Fotos / Sonidos

Observ.

stewartwechsler

Fecha

Febrero 25, 2024 a las 11:48 MAÑANA PST

Descripción

This is the same colony that I made an iNaturalist observation with in 2022 (more of its story in the linked observation) It is "wild" by iNaturalist's definition of self-seeded being "wild", but I started the colony with a few plants plants about 5 years ago, and by my definition, each generation, that a species is self seeded after it was planted in a location, the population there is a little more "wild" and "natural". So this colony is now about 5 generations more "wild" and "natural" than the few plants I started it with about 5 years ago.

This season I had a small handful of seedlings that germinated not long after the Fall rains came, and they all died with the 2 days of 15 degree weather. After the big crop I had the previous year, I was very disappointed! Then, maybe a week ago or so, I saw thousands of tiny cotyledons germinating where that colony was! I was optimistic they were a later germination of Collomia heterophylla! Then yesterday I noticed, on a seedling or two that I examined, the wrinkled surface that I've come to recognize as that of Collomia heterophylla cotyledons! (much like the cotyledons of Collomia grandiflora, but their true leaves are radically different.)

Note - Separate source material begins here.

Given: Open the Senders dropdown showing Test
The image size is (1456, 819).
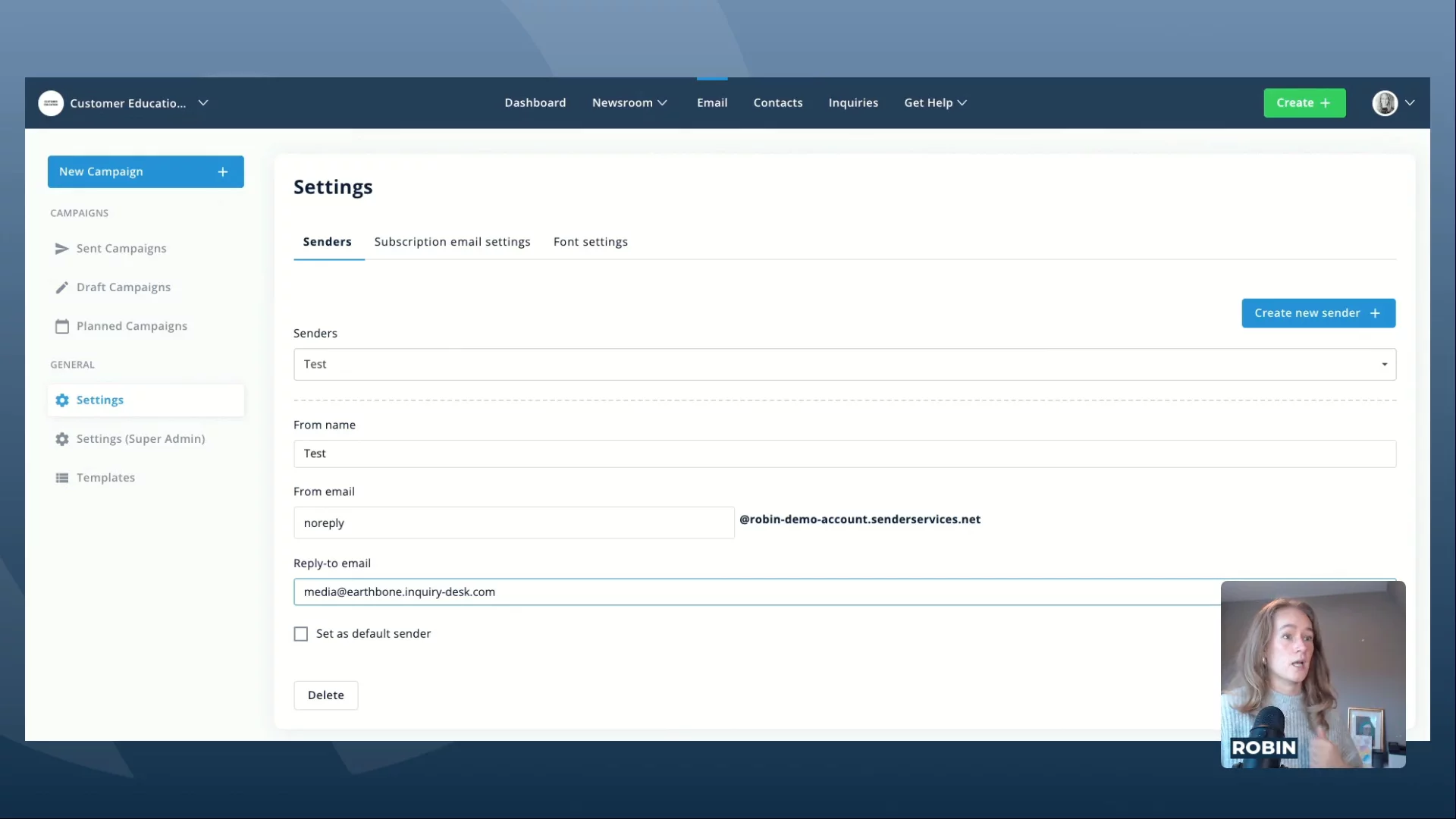Looking at the screenshot, I should pos(844,365).
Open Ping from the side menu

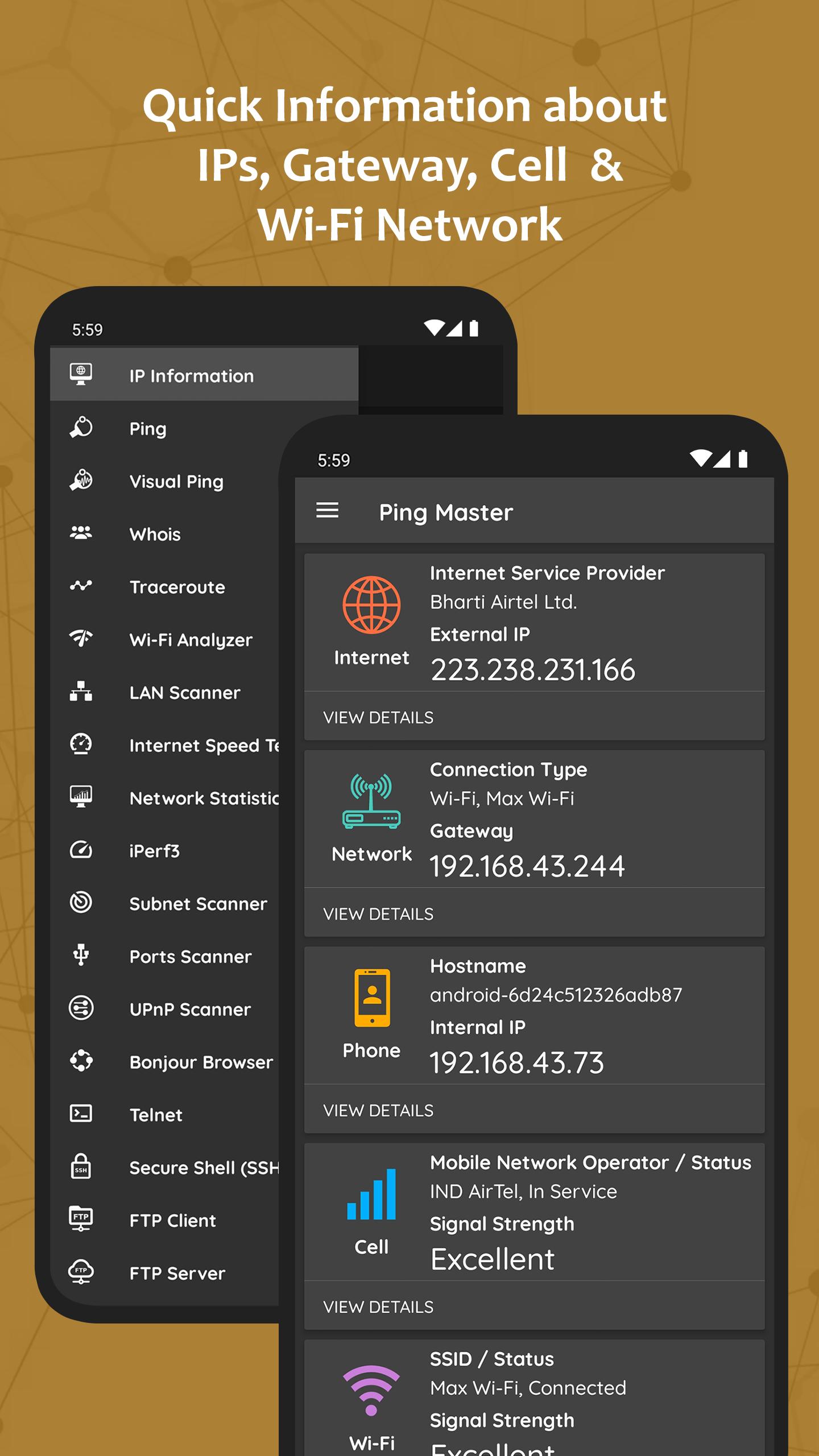148,428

I now hope that a few other spots in the park, where I had Fall sprouted Collomia heterophyllas die, will show similar recoveries.

It seems like this species hedges its bets with early and later germination times for their seeds. Those that germinate with the Fall rains might be bigger than those that germinate later, but having others germinate after the peak cold of the winter allow the population to continue even if all of the Fall germinating plants die in the colder weather!